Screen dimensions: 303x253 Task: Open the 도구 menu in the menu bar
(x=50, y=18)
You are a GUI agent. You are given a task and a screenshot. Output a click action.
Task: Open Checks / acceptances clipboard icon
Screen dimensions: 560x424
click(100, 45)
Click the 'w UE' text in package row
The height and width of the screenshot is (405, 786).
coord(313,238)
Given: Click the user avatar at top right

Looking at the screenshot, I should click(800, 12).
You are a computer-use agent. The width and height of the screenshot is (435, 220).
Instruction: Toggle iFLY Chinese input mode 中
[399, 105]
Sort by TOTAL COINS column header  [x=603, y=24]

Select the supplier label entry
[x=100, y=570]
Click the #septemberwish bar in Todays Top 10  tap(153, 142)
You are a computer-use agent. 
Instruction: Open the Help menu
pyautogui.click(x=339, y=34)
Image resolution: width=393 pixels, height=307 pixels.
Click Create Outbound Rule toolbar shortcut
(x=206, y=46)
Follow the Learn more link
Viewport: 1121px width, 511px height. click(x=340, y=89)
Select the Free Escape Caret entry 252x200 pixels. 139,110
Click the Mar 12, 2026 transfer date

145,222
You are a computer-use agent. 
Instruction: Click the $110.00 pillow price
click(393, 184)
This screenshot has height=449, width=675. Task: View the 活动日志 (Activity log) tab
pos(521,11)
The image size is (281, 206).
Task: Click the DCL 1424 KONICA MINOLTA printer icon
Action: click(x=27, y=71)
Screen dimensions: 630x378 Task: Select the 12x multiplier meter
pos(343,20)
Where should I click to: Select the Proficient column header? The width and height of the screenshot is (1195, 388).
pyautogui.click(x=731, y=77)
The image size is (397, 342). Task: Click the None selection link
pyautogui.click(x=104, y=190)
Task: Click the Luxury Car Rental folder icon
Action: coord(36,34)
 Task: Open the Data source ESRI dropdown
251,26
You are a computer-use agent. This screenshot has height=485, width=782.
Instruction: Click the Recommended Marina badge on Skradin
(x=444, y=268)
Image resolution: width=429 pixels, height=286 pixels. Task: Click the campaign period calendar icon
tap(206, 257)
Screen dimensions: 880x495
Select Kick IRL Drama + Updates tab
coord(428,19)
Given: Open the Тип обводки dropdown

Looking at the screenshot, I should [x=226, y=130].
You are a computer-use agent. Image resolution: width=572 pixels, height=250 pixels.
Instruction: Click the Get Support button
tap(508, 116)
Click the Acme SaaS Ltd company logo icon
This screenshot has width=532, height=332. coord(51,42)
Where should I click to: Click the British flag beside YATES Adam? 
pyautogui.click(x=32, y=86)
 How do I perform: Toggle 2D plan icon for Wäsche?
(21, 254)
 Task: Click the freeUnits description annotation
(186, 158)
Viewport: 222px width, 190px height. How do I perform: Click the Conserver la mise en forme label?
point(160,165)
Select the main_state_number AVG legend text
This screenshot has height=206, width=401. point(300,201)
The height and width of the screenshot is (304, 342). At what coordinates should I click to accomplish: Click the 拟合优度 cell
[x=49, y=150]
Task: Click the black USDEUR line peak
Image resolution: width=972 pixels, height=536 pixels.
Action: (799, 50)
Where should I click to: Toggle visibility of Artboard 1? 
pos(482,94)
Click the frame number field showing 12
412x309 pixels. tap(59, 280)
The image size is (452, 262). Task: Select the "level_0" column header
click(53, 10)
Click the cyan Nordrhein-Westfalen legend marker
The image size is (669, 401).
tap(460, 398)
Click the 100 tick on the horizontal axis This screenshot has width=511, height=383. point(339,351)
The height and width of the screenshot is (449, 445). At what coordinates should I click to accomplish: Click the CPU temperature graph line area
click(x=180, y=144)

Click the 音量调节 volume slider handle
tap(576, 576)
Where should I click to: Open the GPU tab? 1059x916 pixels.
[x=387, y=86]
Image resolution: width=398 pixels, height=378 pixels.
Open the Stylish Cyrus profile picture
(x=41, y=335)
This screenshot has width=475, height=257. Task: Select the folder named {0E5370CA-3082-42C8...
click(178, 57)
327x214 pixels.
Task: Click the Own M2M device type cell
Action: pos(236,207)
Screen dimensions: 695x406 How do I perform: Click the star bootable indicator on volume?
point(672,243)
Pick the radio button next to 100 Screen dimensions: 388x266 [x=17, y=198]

--- Exercise ---
The expected response is every record, reproduced word for word.

--- Task result ---
Screen dimensions: 303x253 Task: Open the 도구 menu in the menu bar
(x=50, y=18)
You are a GUI agent. You are given a task and a screenshot. Output a click action.
Task: Open Checks / acceptances clipboard icon
Screen dimensions: 560x424
click(100, 45)
Click the 'w UE' text in package row
The height and width of the screenshot is (405, 786).
coord(313,238)
Given: Click the user avatar at top right

Looking at the screenshot, I should click(800, 12).
You are a computer-use agent. The width and height of the screenshot is (435, 220).
Instruction: Toggle iFLY Chinese input mode 中
[399, 105]
Sort by TOTAL COINS column header  [x=603, y=24]

Select the supplier label entry
[x=100, y=570]
Click the #septemberwish bar in Todays Top 10  tap(153, 142)
You are a computer-use agent. 
Instruction: Open the Help menu
pyautogui.click(x=339, y=34)
Image resolution: width=393 pixels, height=307 pixels.
Click Create Outbound Rule toolbar shortcut
(x=206, y=46)
Follow the Learn more link
Viewport: 1121px width, 511px height. click(x=340, y=89)
Select the Free Escape Caret entry 252x200 pixels. 139,110
Click the Mar 12, 2026 transfer date

145,222
You are a computer-use agent. 
Instruction: Click the $110.00 pillow price
click(393, 184)
This screenshot has height=449, width=675. Task: View the 活动日志 (Activity log) tab
pos(521,11)
The image size is (281, 206).
Task: Click the DCL 1424 KONICA MINOLTA printer icon
Action: click(x=27, y=71)
Screen dimensions: 630x378 Task: Select the 12x multiplier meter
pos(343,20)
Where should I click to: Select the Proficient column header? The width and height of the screenshot is (1195, 388).
pyautogui.click(x=731, y=77)
The image size is (397, 342). Task: Click the None selection link
pyautogui.click(x=104, y=190)
Task: Click the Luxury Car Rental folder icon
Action: coord(36,34)
 Task: Open the Data source ESRI dropdown
251,26
You are a computer-use agent. This screenshot has height=485, width=782.
Instruction: Click the Recommended Marina badge on Skradin
(x=444, y=268)
Image resolution: width=429 pixels, height=286 pixels. Task: Click the campaign period calendar icon
tap(206, 257)
Screen dimensions: 880x495
Select Kick IRL Drama + Updates tab
coord(428,19)
Given: Open the Тип обводки dropdown

Looking at the screenshot, I should [x=226, y=130].
You are a computer-use agent. Image resolution: width=572 pixels, height=250 pixels.
Instruction: Click the Get Support button
tap(508, 116)
Click the Acme SaaS Ltd company logo icon
This screenshot has width=532, height=332. coord(51,42)
Where should I click to: Click the British flag beside YATES Adam? 
pyautogui.click(x=32, y=86)
 How do I perform: Toggle 2D plan icon for Wäsche?
(21, 254)
 Task: Click the freeUnits description annotation
(186, 158)
Viewport: 222px width, 190px height. How do I perform: Click the Conserver la mise en forme label?
point(160,165)
Select the main_state_number AVG legend text
This screenshot has height=206, width=401. point(300,201)
The height and width of the screenshot is (304, 342). At what coordinates should I click to accomplish: Click the 拟合优度 cell
[x=49, y=150]
Task: Click the black USDEUR line peak
Image resolution: width=972 pixels, height=536 pixels.
Action: (799, 50)
Where should I click to: Toggle visibility of Artboard 1? 
pos(482,94)
Click the frame number field showing 12
412x309 pixels. tap(59, 280)
The image size is (452, 262). Task: Select the "level_0" column header
click(53, 10)
Click the cyan Nordrhein-Westfalen legend marker
The image size is (669, 401).
tap(460, 398)
Click the 100 tick on the horizontal axis This screenshot has width=511, height=383. point(339,351)
The height and width of the screenshot is (449, 445). At what coordinates should I click to accomplish: Click the CPU temperature graph line area
click(x=180, y=144)

Click the 音量调节 volume slider handle
tap(576, 576)
Where should I click to: Open the GPU tab? 1059x916 pixels.
[x=387, y=86]
Image resolution: width=398 pixels, height=378 pixels.
Open the Stylish Cyrus profile picture
(x=41, y=335)
This screenshot has width=475, height=257. Task: Select the folder named {0E5370CA-3082-42C8...
click(178, 57)
327x214 pixels.
Task: Click the Own M2M device type cell
Action: pos(236,207)
Screen dimensions: 695x406 How do I perform: Click the star bootable indicator on volume?
point(672,243)
Pick the radio button next to 100 Screen dimensions: 388x266 [x=17, y=198]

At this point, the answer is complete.